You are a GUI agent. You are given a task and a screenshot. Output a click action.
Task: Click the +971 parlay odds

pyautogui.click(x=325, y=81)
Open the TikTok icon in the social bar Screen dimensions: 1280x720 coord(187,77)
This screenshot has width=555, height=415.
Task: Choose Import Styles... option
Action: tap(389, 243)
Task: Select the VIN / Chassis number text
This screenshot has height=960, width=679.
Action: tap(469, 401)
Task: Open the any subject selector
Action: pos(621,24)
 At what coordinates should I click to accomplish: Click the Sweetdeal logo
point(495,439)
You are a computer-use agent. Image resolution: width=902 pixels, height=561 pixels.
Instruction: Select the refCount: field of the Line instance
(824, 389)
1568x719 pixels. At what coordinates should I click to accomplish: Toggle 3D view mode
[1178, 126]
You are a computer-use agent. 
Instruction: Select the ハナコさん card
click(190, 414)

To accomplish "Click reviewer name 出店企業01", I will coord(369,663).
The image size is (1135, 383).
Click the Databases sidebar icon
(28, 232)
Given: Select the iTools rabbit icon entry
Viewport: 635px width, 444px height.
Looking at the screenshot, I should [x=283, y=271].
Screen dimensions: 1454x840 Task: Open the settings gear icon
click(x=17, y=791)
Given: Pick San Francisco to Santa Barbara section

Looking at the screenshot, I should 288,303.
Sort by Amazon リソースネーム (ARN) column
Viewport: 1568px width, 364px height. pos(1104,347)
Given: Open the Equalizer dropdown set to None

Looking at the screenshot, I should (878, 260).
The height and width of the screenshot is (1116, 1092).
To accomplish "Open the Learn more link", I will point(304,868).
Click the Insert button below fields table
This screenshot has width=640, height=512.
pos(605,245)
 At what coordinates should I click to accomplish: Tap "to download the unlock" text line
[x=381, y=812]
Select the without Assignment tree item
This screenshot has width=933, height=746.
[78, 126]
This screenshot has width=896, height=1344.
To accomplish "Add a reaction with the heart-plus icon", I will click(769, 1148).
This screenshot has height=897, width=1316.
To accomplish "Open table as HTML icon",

▶ EXERCISE AIM:
Switch every "computer-use agent" in the data above to "desktop assistant" and give all the lines back with nothing else changed.

▶ RESULT FOR THIS TASK:
You are a GUI agent. You are given a task and a screenshot. Output a click action.
Task: Click the +971 parlay odds

pyautogui.click(x=325, y=81)
Open the TikTok icon in the social bar Screen dimensions: 1280x720 coord(187,77)
This screenshot has width=555, height=415.
Task: Choose Import Styles... option
Action: tap(389, 243)
Task: Select the VIN / Chassis number text
This screenshot has height=960, width=679.
Action: tap(469, 401)
Task: Open the any subject selector
Action: pos(621,24)
 At what coordinates should I click to accomplish: Click the Sweetdeal logo
point(495,439)
You are a desktop assistant. Image resolution: width=902 pixels, height=561 pixels.
Instruction: Select the refCount: field of the Line instance
(824, 389)
1568x719 pixels. At what coordinates should I click to accomplish: Toggle 3D view mode
[1178, 126]
You are a desktop assistant. 
Instruction: Select the ハナコさん card
click(190, 414)

To accomplish "Click reviewer name 出店企業01", I will coord(369,663).
The image size is (1135, 383).
Click the Databases sidebar icon
(28, 232)
Given: Select the iTools rabbit icon entry
Viewport: 635px width, 444px height.
Looking at the screenshot, I should [x=283, y=271].
Screen dimensions: 1454x840 Task: Open the settings gear icon
click(x=17, y=791)
Given: Pick San Francisco to Santa Barbara section

Looking at the screenshot, I should 288,303.
Sort by Amazon リソースネーム (ARN) column
Viewport: 1568px width, 364px height. pos(1104,347)
Given: Open the Equalizer dropdown set to None

Looking at the screenshot, I should (878, 260).
The height and width of the screenshot is (1116, 1092).
To accomplish "Open the Learn more link", I will point(304,868).
Click the Insert button below fields table
This screenshot has width=640, height=512.
pos(605,245)
 At what coordinates should I click to accomplish: Tap "to download the unlock" text line
[x=381, y=812]
Select the without Assignment tree item
This screenshot has width=933, height=746.
[78, 126]
This screenshot has width=896, height=1344.
To accomplish "Add a reaction with the heart-plus icon", I will click(769, 1148).
This screenshot has height=897, width=1316.
To accomplish "Open table as HTML icon",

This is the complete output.